Start of Block

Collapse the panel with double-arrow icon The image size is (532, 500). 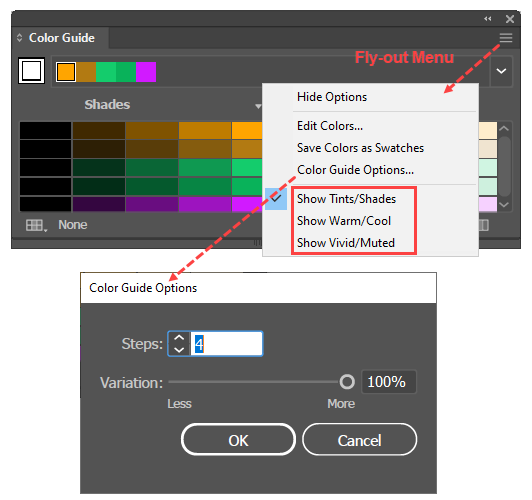point(488,19)
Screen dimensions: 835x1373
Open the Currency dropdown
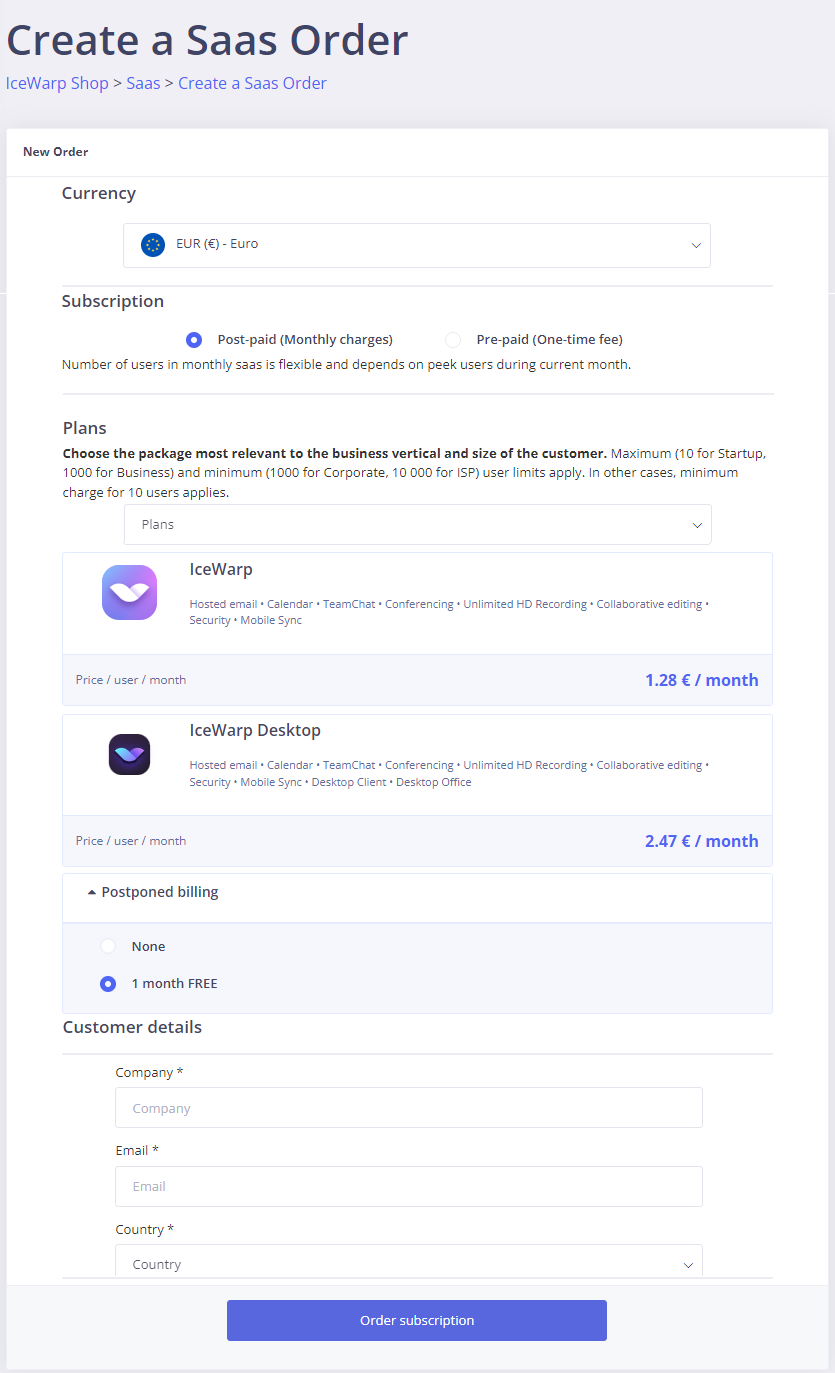point(416,245)
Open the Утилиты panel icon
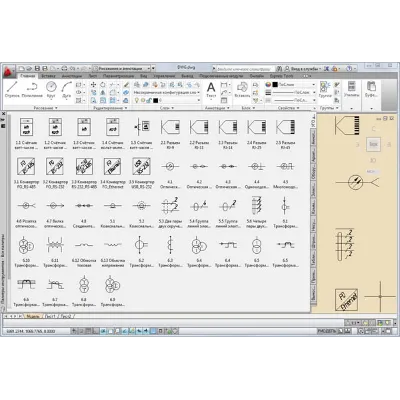400x400 pixels. (x=351, y=89)
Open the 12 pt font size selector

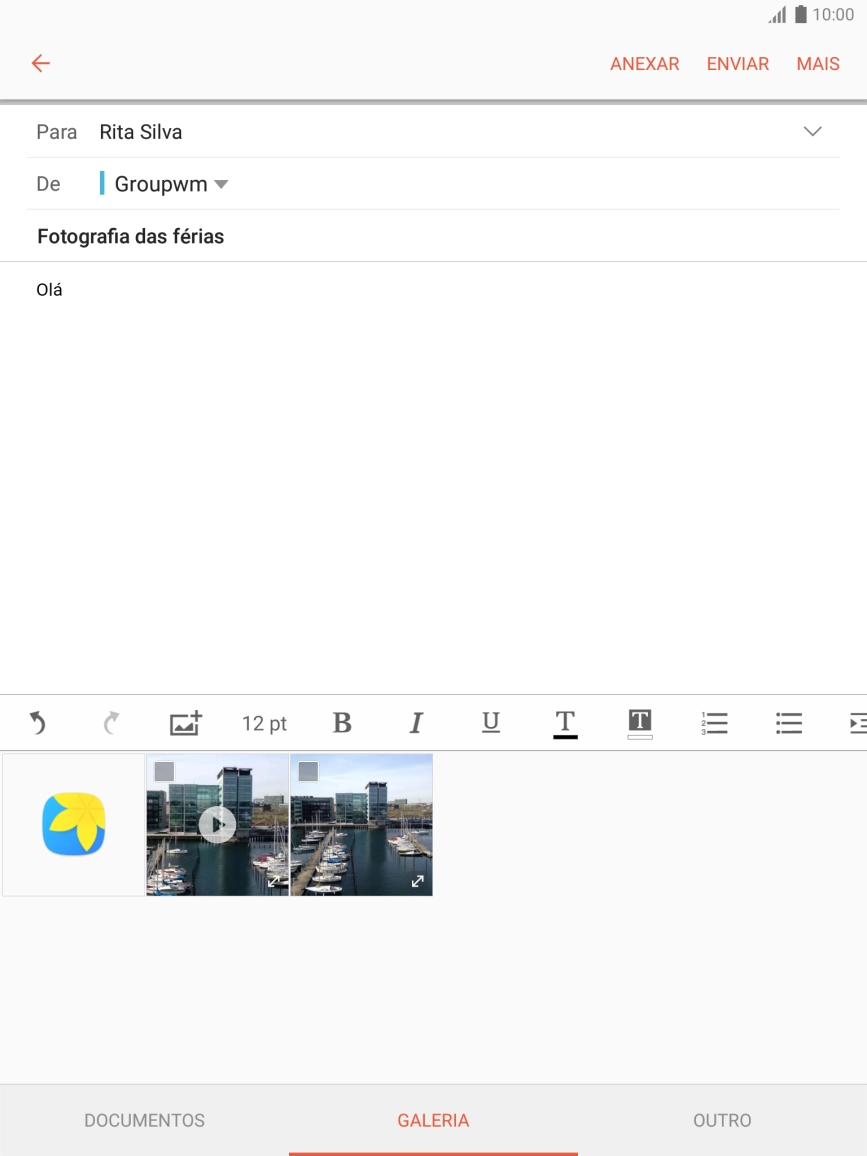[x=264, y=723]
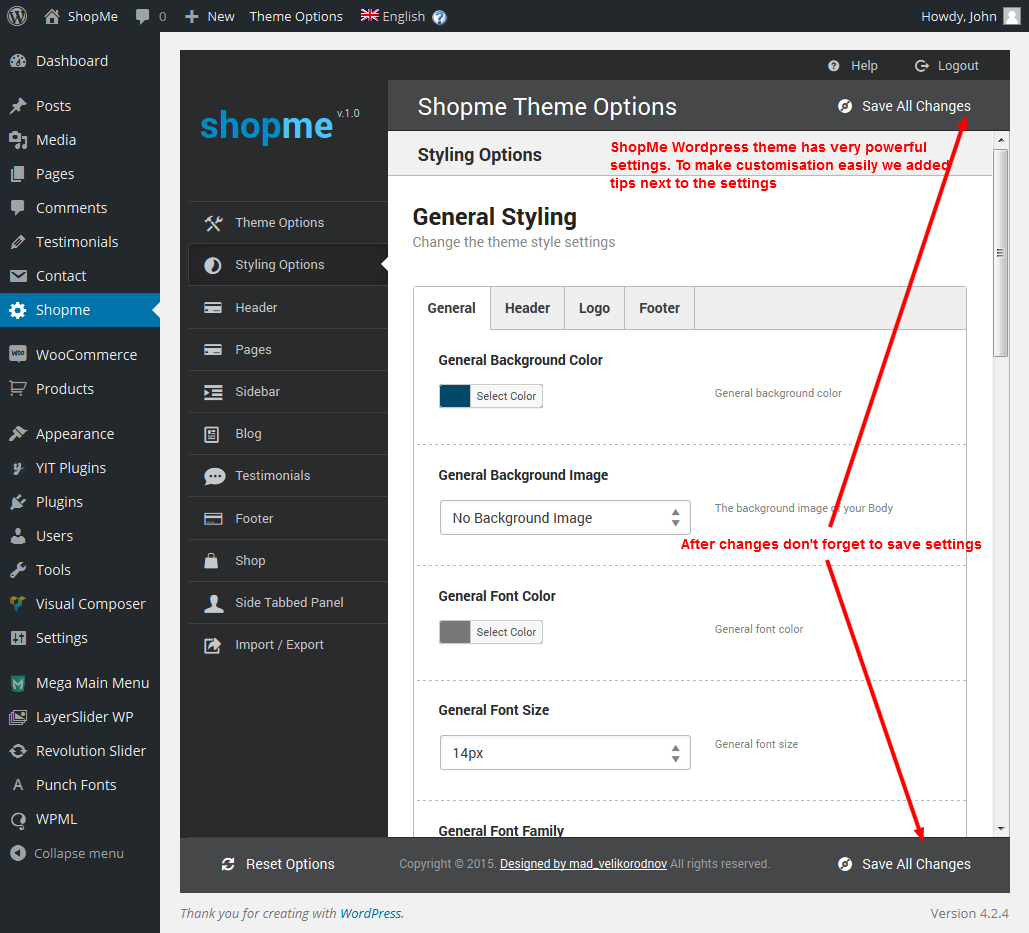1029x933 pixels.
Task: Click the Side Tabbed Panel person icon
Action: (x=213, y=603)
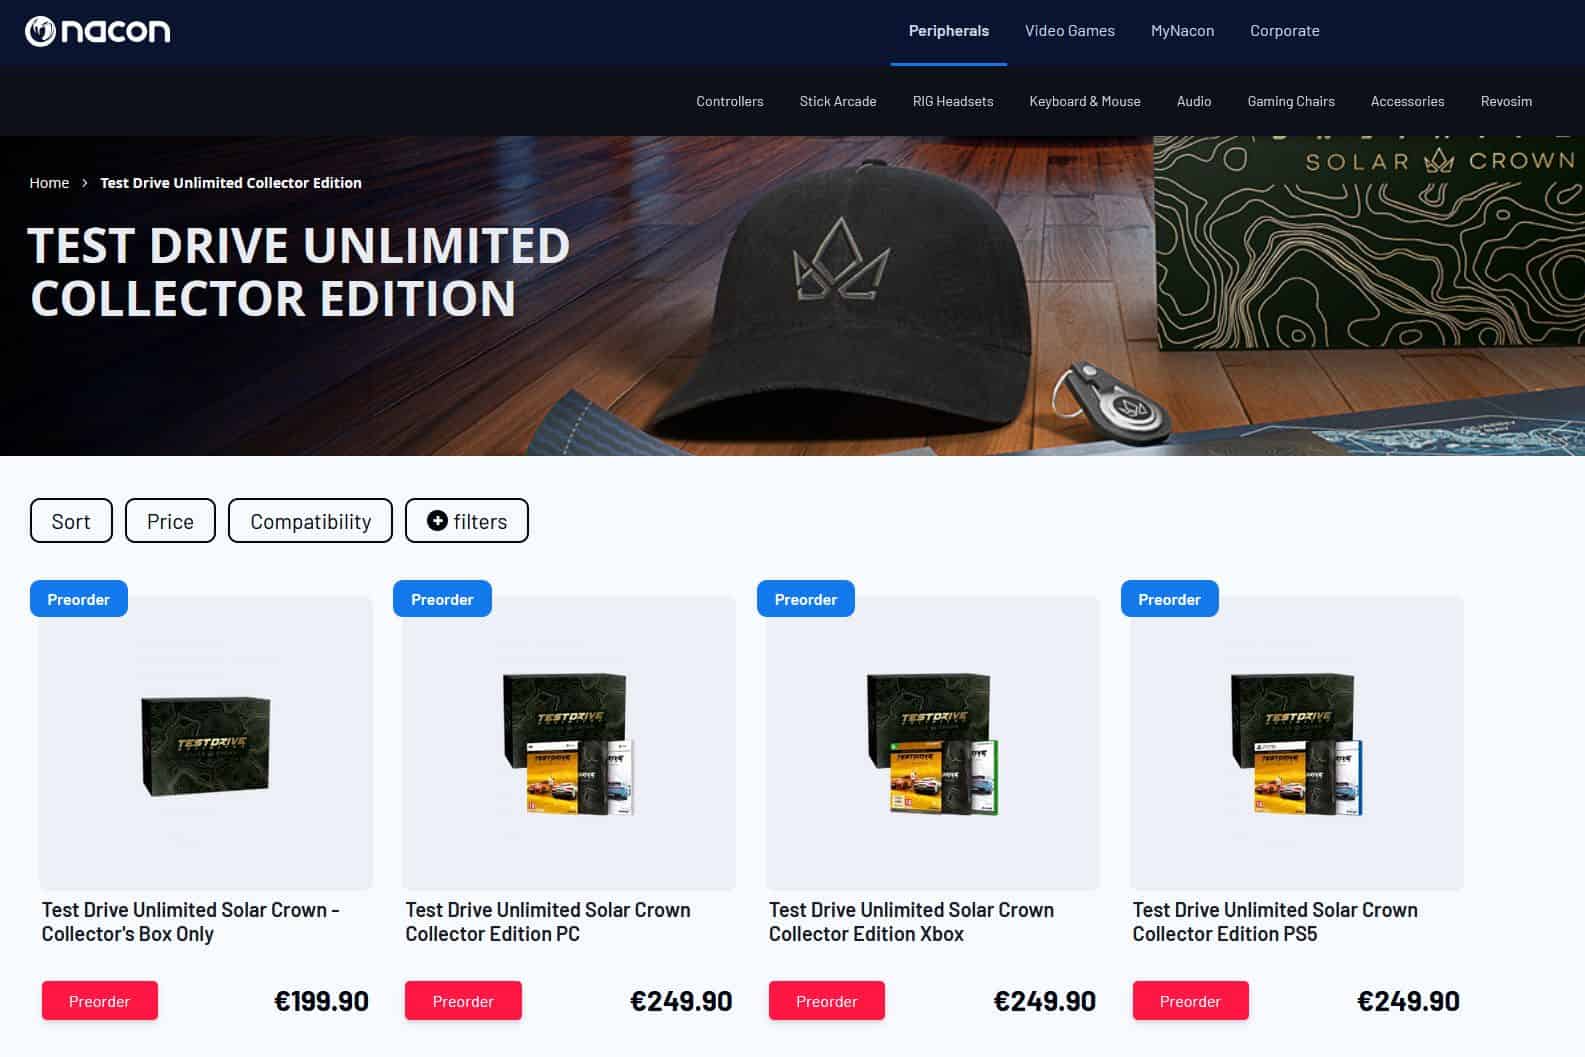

End of Block

#### TRY IT:
Leave the pictures out and retype only the lines from the line with "Open the Currency dropdown" through the final line of the material, both ends included, word for word.

#### RESPONSE FOR THIS EXERCISE:
Open the Currency dropdown
point(416,245)
Open the Утилиты panel icon
400x400 pixels. (x=351, y=89)
Open the 12 pt font size selector

[x=264, y=723]
1029x933 pixels.
Task: Click the Side Tabbed Panel person icon
Action: (x=213, y=603)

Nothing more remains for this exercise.